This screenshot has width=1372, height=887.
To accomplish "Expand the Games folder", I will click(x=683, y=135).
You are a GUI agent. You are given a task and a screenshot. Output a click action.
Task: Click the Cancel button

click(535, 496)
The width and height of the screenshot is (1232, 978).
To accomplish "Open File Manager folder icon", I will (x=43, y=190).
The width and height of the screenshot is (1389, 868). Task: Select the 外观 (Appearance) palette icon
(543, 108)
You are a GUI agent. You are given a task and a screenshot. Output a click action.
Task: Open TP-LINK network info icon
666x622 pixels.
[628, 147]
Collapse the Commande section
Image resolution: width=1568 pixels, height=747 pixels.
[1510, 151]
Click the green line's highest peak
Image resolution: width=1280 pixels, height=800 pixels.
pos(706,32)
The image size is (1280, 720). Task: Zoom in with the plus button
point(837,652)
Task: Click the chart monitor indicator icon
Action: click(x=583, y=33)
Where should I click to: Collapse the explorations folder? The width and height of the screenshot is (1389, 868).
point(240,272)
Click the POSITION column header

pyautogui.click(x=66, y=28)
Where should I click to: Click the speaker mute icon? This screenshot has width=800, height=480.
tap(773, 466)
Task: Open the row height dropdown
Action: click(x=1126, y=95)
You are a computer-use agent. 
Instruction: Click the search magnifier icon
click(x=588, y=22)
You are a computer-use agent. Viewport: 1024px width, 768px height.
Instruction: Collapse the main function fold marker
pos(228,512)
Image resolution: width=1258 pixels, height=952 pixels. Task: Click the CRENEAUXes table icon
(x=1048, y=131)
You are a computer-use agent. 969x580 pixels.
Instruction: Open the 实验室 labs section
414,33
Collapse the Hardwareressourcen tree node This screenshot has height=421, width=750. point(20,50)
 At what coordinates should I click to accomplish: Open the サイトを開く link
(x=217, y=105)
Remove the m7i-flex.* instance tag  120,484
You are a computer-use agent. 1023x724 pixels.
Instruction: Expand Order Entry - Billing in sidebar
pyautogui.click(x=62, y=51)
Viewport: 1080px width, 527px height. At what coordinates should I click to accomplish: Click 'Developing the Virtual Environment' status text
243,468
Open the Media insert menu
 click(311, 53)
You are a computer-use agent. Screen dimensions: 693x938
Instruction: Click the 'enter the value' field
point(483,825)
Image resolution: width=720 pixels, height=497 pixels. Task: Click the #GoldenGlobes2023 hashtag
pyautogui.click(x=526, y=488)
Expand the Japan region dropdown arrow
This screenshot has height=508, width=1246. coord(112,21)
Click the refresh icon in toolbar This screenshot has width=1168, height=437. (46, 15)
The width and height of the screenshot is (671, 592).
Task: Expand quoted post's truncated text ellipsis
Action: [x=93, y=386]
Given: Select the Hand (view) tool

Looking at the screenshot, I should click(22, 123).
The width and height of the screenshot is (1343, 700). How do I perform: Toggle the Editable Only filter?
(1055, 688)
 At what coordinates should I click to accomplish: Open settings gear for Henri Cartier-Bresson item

* **Written exercise**
Please list every line of the data above that contains the string "Select".

* **Solution for this task**
The width and height of the screenshot is (1389, 868). Task: Select the 外观 (Appearance) palette icon
Given: Select the Hand (view) tool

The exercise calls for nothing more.